▶ [SELECTED EXTRACT]
====

The summer Toronto learned to spread out
There is a specific feeling to standing in the middle of a street that is usually full of traffic. The pavement is wider than you remember. Voices carry. A patio you have walked past a hundred times suddenly has room to breathe onto the road. Toronto has spent the last few summers chasing that feeling, and this year the city decided it wants a lot more of it.
Car-free streets are no longer a one-weekend novelty here. They are becoming part of how the city plans its warm months, and a recent council vote made that direction official. If you have been looking for the best low-cost way to spend a Toronto Saturday, walking a street built for people instead of parking is near the top of the list.
Where to walk car-free right now
The headline destination this summer is Church Street, where a stretch between Wellesley and Alexander has been closed to cars and handed over to pedestrians. It is the kind of place that rewards showing up with no plan. Patios lean into the roadway, the crowd sets the pace, and the whole strip feels like an ongoing block party rather than a detour around construction.

====

▶ [PROVIDED MATERIAL]
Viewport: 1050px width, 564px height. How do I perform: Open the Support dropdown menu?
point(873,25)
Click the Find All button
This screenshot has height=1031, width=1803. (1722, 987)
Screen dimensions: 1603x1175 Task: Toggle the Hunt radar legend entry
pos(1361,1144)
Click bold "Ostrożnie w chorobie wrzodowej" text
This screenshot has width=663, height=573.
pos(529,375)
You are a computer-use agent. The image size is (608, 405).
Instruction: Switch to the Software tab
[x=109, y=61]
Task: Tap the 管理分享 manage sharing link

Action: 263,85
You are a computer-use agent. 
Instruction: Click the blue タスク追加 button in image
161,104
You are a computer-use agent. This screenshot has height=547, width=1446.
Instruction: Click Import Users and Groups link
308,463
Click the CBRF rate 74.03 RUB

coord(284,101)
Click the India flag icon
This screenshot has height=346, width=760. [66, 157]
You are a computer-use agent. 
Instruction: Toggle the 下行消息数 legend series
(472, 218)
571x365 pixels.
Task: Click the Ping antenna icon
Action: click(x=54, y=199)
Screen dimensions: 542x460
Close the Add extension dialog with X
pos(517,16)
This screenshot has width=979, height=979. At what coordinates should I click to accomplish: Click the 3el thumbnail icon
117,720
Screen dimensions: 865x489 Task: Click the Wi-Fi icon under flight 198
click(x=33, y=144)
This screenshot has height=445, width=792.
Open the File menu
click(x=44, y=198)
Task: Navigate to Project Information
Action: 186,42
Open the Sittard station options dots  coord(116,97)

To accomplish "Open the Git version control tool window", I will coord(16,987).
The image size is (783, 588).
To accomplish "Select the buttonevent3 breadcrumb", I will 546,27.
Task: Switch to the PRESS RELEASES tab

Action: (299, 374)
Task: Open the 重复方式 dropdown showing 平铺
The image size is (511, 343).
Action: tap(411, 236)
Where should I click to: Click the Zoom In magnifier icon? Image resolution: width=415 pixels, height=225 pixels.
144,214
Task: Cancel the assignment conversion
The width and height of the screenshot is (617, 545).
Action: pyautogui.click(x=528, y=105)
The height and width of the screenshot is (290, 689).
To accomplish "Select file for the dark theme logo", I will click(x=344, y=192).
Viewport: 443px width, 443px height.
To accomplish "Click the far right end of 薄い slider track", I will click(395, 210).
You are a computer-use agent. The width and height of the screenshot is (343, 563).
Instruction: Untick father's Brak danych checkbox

====

▶ [JOBS]
• a. Please rewrite everything from "Car-free streets are" down to "detour around construction." in the Toronto car-free streets text, putting "people on foot" in place of "pedestrians".
• b. According to the Toronto car-free streets text, which stretch of Church Street has been closed to cars?
• c. Shorten the paragraph of the Toronto car-free streets text that begins "Car-free streets are no longer" while keeping its main facts.
The rows have no connection to the Toronto car-free streets text.

▶ [RESULTS OF THE EXERCISE]
• a.
Car-free streets are no longer a one-weekend novelty here. They are becoming part of how the city plans its warm months, and a recent council vote made that direction official. If you have been looking for the best low-cost way to spend a Toronto Saturday, walking a street built for people instead of parking is near the top of the list.
Where to walk car-free right now
The headline destination this summer is Church Street, where a stretch between Wellesley and Alexander has been closed to cars and handed over to people on foot. It is the kind of place that rewards showing up with no plan. Patios lean into the roadway, the crowd sets the pace, and the whole strip feels like an ongoing block party rather than a detour around construction.

• b. The stretch between Wellesley and Alexander.

• c. Toronto's car-free streets are now part of the city's regular summer planning, a direction a recent council vote made official. Walking one is among the best low-cost ways to spend a Saturday in the city.